Functionalization of Doped ZnO through Solution Route Synthesis: A study Using Spectroscopy & Density of States

Abstract

ZnO is one of the widely studied materials for multidimensional applications, viz. semiconductor material, catalysts, solid-state devices, etc. The primary functionalization is carried out by doping the required element (s) within the ZnO matrix, which can exist in either zinc blend or the wurtzite form. The present research reports synthesis of ZnO doped by Cr, Y, and Eu at two dopant concentrations. The synthesis technique is optimized using dual fuels during solution auto combustion synthesis. Detailed analysis of X-ray diffraction study reveals a comparative analysis of the peak area and FWHM magnitude. The influence of the doping element on the ZnO is studied in terms of UV and photoluminescence spectra.
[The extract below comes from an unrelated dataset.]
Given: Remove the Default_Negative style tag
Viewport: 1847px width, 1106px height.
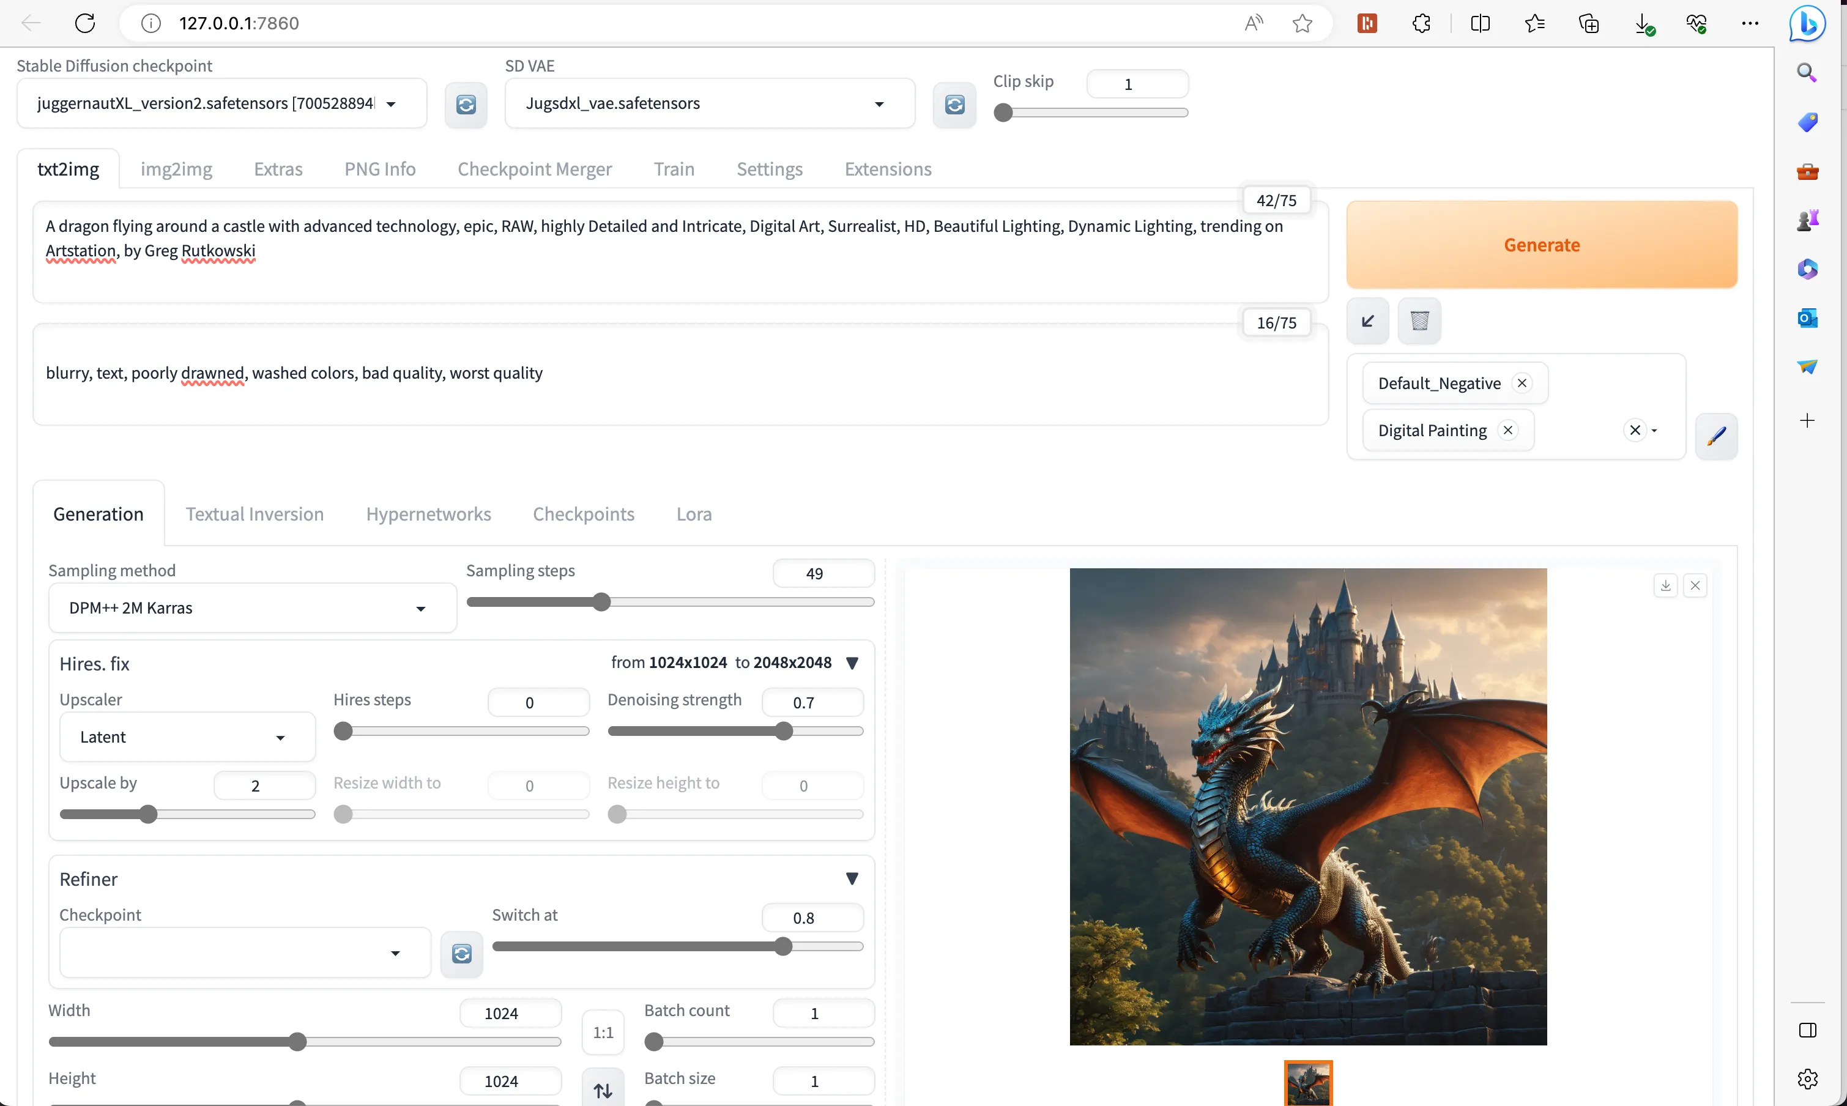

The highest bandgap of 3.08 eV is reported with Eu as the dopant within ZnO compared to Y, which shows lower bandgap energy of 2.44 eV. The density of states study of ZnO is found to be continuous with a significant nodal region within -3.4 to -2.4 eV. However, in the doped systems, irrespective of the dopant, nodal regions are more with specific band regions in the ZnO-Y/ZnO-Eu system. Irrespective of dopant type, doping within ZnO significantly influences the states in the conduction band.